- IATA: BNW; ICAO: KBNW; FAA LID: BNW;

Summary
- Airport type: Public
- Owner: City of Boone
- Serves: Boone, Iowa
- Elevation AMSL: 1,160 ft (350 m)
- Coordinates: 42°02′58″N 093°50′51″W﻿ / ﻿42.04944°N 93.84750°W
- Website: BooneAirport.com

Map
- BNW Location of airport in Iowa/United StatesBNWBNW (the United States)

Runways
| Direction | Length |  | Surface |
| ft | m |
| 15/33 | 4,808 | 1,465 | Concrete |
| 2/20 | 3,248 | 990 | Turf |

Statistics (2012)
- Aircraft operations: 20,700
- Based aircraft: 37
- Source: Federal Aviation Administration

= Boone Municipal Airport =

Boone Municipal Airport is a city-owned public-use airport located two nautical miles (4 km) southeast of the central business district of Boone, a city in Boone County, Iowa, United States. It is included in the National Plan of Integrated Airport Systems for 2011–2015, which categorized it as a general aviation facility.

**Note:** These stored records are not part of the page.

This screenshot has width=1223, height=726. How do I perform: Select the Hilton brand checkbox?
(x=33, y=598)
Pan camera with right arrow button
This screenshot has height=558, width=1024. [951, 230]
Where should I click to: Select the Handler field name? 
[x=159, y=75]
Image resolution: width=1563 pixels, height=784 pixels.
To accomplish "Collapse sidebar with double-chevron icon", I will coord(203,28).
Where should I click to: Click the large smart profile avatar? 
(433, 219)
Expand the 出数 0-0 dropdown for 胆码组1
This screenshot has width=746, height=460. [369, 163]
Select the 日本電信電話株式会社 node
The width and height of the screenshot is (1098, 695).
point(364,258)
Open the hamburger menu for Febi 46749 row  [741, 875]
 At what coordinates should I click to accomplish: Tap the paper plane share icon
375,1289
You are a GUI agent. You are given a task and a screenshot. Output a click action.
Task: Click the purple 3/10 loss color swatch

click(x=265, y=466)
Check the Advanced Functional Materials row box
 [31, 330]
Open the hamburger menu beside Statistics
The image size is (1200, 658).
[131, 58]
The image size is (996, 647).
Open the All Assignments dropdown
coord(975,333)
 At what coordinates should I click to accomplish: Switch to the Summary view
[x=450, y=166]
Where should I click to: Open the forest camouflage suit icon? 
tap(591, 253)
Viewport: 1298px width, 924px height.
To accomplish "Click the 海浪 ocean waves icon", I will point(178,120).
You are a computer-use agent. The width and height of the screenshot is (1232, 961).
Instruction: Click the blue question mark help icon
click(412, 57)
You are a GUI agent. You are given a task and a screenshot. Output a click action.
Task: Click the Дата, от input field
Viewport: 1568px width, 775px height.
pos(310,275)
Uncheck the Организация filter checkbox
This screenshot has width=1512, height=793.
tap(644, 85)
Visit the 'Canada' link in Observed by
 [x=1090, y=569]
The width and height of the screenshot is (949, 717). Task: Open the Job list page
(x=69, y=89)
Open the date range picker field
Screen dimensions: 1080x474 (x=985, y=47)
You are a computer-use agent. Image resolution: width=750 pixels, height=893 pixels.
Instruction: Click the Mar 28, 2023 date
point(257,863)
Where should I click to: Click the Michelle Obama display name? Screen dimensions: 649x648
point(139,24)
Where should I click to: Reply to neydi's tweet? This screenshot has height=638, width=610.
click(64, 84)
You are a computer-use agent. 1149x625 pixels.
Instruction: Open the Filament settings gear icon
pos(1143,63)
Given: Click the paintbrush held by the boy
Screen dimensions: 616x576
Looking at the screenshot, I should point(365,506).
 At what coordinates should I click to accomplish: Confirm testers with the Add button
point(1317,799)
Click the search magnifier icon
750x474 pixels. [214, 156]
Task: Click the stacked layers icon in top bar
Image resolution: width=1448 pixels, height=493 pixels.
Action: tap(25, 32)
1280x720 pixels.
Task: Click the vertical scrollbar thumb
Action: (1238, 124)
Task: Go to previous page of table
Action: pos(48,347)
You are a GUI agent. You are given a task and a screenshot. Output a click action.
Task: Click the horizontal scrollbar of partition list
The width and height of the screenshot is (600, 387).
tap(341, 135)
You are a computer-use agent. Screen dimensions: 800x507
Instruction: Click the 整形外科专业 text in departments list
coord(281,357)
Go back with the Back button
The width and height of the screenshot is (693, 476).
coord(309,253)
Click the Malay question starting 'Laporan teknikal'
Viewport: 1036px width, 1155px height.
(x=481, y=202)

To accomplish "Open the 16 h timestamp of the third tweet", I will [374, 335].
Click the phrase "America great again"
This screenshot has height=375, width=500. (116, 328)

== Facilities and aircraft ==
Boone Municipal Airport covers an area of 206 acres (83 ha) at an elevation of 1,160 feet (354 m) above mean sea level. It has two runways: 15/33 is 4,808 by 75 feet (1,465 x 23 m) with a concrete surface and 2/20 is 3,248 by 146 feet (990 x 45 m) with a turf surface.

For the 12-month period ending September 28, 2012, the airport had 20,700 aircraft operations, an average of 56 per day: 56% general aviation and 44% military. At that time there were 37 aircraft based at this airport: 76% single-engine, 16% military, 3% multi-engine, 3% glider, and 3% ultralight.